Insbesondere werden inzwischen auch entsprechende Verfahren gegen Personen der Öffentlichkeit wie den AfD Landeschef Björn Höcke geführt. 

Die gestiegene Zahl der Ermittlungen und folglich Verurteilungen wegen Volksverhetzung ist natürlich auch der Möglichkeit medialer Verbreitung von Nachrichten geschuldet.

Einige ausländische Internet- und Nachrichtenplattformen haben eine automatische Erkennungssoftware für „hetzende“ Nachrichten und Posts und leiten entsprechende Treffer ohne weitere Überprüfung an die deutschen Ermittlungsbehörden weiter. Dies führt zwangsweise zur Einleitung von Ermittlungen. Die hinter den Profilen stehende Telefonnummer wird abgefragt und plötzlich ist man Beschuldigter eines polizeilichen Ermittlungsverfahrens. 

Darüber hinaus wird der Schutzbereich des § 130 StGB auch fortwährend erweitert. 


Wie wird Volksverhetzung bestraft? 

Volksverhetzung gem. § 130 Abs. 1 StGB wird mit einer Freiheitsstrafe von drei Monaten bis zu fünf Jahren bestraft.

## Aufgaben
1) Gib den Absatz aus dem Text zur Volksverhetzung, der mit „Einige ausländische Internet- und Nachrichtenplattformen“ beginnt, in kürzerer Form wieder und behalte dabei seine wesentlichen Fakten bei.
2) Erweitere den Text zur Volksverhetzung, indem du ihn im Anschluss an seinen letzten Satz fortsetzt.
Die Datensätze haben mit dem Text zur Volksverhetzung nichts zu tun.

## Unbearbeitete Datensätze
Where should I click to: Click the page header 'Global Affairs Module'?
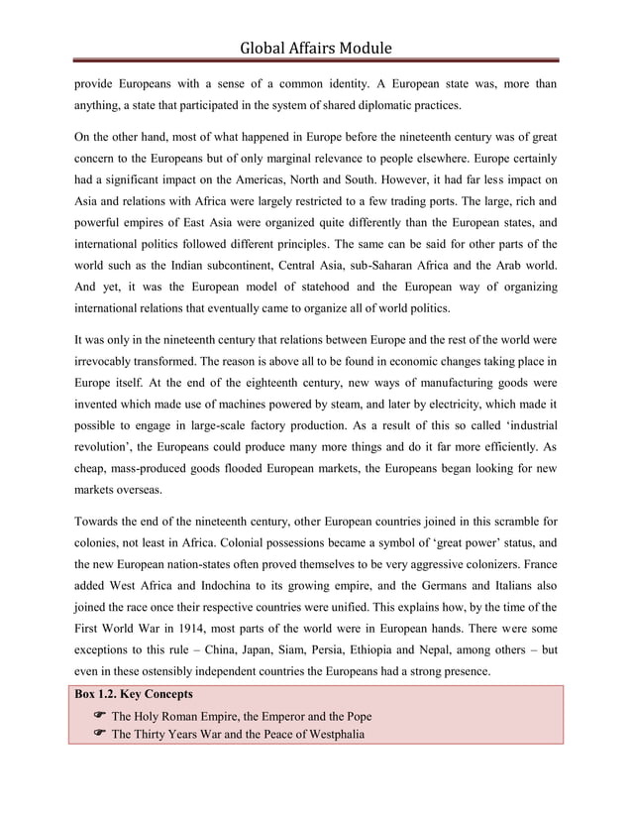[316, 47]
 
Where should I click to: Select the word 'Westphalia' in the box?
[330, 734]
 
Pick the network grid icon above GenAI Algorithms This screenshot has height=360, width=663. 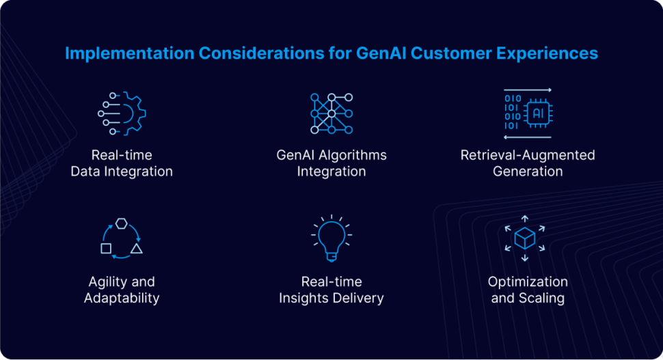pyautogui.click(x=332, y=113)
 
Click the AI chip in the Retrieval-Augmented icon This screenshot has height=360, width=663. pyautogui.click(x=538, y=113)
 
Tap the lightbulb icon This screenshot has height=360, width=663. pyautogui.click(x=332, y=236)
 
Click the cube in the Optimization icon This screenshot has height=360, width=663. pyautogui.click(x=524, y=238)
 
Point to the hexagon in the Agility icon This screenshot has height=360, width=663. pyautogui.click(x=121, y=223)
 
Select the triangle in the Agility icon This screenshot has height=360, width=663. pyautogui.click(x=136, y=248)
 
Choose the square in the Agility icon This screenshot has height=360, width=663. pyautogui.click(x=106, y=248)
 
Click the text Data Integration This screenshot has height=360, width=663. pyautogui.click(x=122, y=171)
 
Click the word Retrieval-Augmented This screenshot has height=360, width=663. pyautogui.click(x=528, y=155)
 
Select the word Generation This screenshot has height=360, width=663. pyautogui.click(x=528, y=171)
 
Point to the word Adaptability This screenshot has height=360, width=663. pyautogui.click(x=122, y=299)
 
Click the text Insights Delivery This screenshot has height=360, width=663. pyautogui.click(x=332, y=299)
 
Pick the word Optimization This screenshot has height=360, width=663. pyautogui.click(x=528, y=281)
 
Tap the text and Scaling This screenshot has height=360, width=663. pyautogui.click(x=528, y=299)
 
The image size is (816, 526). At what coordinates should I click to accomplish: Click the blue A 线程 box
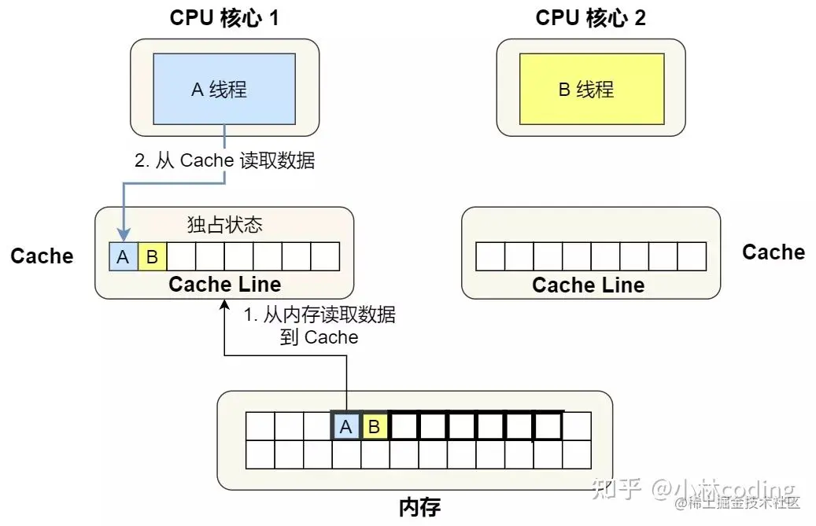point(224,89)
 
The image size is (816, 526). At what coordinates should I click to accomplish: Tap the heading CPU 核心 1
point(224,18)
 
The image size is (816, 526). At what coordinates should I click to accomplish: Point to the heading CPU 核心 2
point(590,18)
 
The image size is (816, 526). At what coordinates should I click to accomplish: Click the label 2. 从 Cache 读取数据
point(225,161)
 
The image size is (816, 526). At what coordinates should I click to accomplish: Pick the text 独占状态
point(224,226)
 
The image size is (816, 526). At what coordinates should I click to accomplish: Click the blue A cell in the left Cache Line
point(123,256)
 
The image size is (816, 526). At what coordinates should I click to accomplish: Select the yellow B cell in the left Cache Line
point(152,256)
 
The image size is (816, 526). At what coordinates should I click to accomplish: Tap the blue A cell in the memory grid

## Lösungen
1) Manche ausländische Internet- und Nachrichtenplattformen erkennen „hetzende“ Nachrichten und Posts automatisch und melden Treffer ungeprüft an deutsche Ermittlungsbehörden. Dadurch werden zwangsläufig Ermittlungen eingeleitet. Die Telefonnummer hinter dem Profil wird abgefragt, und man wird plötzlich Beschuldigter in einem polizeilichen Ermittlungsverfahren.

2)
Die verschiedenen Absätze und damit Begehungsmöglichkeiten sehen jedoch unterschiedliche Strafrahmen vor. Insgesamt liegt dieser bei einer Freiheitsstrafe bis zu fünf Jahren oder einer Geldstrafe. Die Gemeinsamkeit aller Varianten ist die Einstufung als Vergehen und nicht als Verbrechen. 

Nichtsdestotrotz geht ein Verfahren und auch eine Verteilung wegen Volksverhetzung oftmals mit erheblichen sozialen als auch beruflichen Konsequenzen einher.  

Eine entsprechende Verurteilung wird ab einer Verurteilung von über 90 Tagessätzen – nicht nur in das Bundeszentralregister, sondern – auch ins Führungszeugnis eingetragen werden und bei beruflicher Orientierung zu Schwierigkeiten führen. 

Auch kann ein Jobverlust Folge eines Volksverhetzungsverfahren sein. 


Wer ist das durch die Strafbarkeit der Volksverhetzung geschützte „Volk“? 

Der Tatbestand dient dem Schutz von nationalen, rassischen, religiösen oder durch ihre ethnische Herkunft bestimmte Gruppen sowie Teilen der Bevölkerung aber auch einem Einzelnen wegen dessen Zugehörigkeit zu einer vorbezeichneten Gruppe oder zu einem Teil der Bevölkerung.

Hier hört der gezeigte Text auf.